[Victor Stinner]
> I saw that you choosed to use the base 2^30 for marshal. For a better
> portability (be able to use .pyc generated without your patch), you
> may keep the base 2^15. I implemented that in my GMP patch (manual
> conversion from/to base 2^15).
Agreed. I'll fix this so that the .pyc format is unchanged. Thanks!
> And why 30 bits and not 31 bits, or 63 bits, or 120 bits?
Mostly laziness: the change from 15 to 30 bits turned out to be extraordinarily easy. Note that the longobject.c part of
the patch does almost nothing except adding a bunch of casts here and there.
31 bits would involve rewriting the powering algorithm, which assumes that PyLong_SHIFT is divisible by 5. It would gain
very little over 30 bits, and if Pernici Mario's optimizations are considered (issue 3944) multiplication would likely be
slower with 31-bit digits than with 30-bit digits.
63 (or 62, or 60) bits is simply too large right now: you'd need access to a hardware 64 x 64 -> 128 bit multiply to make
this worth it, and I'd guess there are many fewer platforms that make this easy, though I don't really know. I know it's
possible on gcc/x86_64 by making use of the (undocumented) __uint128_t type. But even where this type is available, base
2**63 might still be slower than base 2**30. I've done some experiments with multiprecision *decimal* arithmetic in C that
showed that even on a 64-bit machine, using base 10**9 (i.e. approx 30 bits) was significantly faster than using base
10**18.
120 bits? Does GMP even go this far? I guess part of the attraction is that it's a multiple of 8...

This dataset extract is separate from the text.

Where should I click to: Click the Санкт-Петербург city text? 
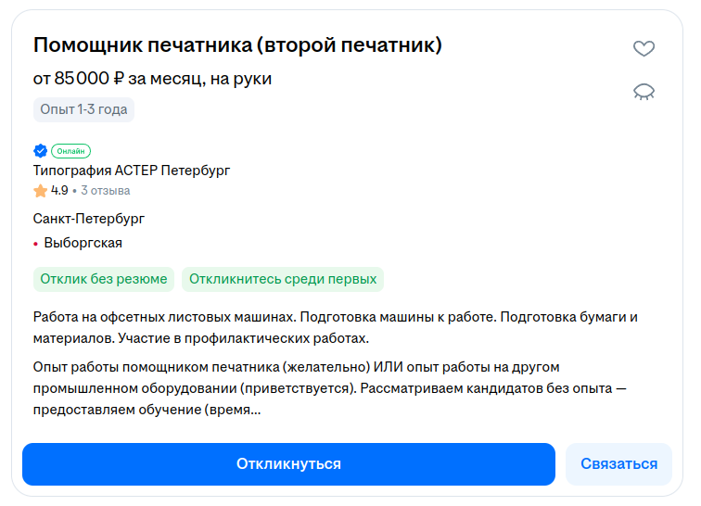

The other obvious choices to consider would be 32 bits (or 16 bits, or 64 bits). This is possible, and may even be worth
it, but it would be a *much* bigger effort; most of the algorithms would need to be rewritten. One problem is again the
mismatch between C and assembler: detecting overflow when adding two 32-bit unsigned integers is trivial in x86 assembler,
but it's not so obvious how to write portable C code that has a decent chance of being compiled optimally on a wide variety
of compilers.
I guess my feeling is simply that the 15-bit to 30-bit change seems incredibly easy and cheap: very little code change, and
hence low risk of accidental breakage. So if there are indeed significant efficiency benefits (still to be determined) then
it looks like a clear win to me.
[Gregory Smith]
> (i haven't reviewed your autoconf stuff yet)
The changes to configure and pyconfig.h are just from rerunning autoconf and autoheader; it's only configure.in that should
need looking at. |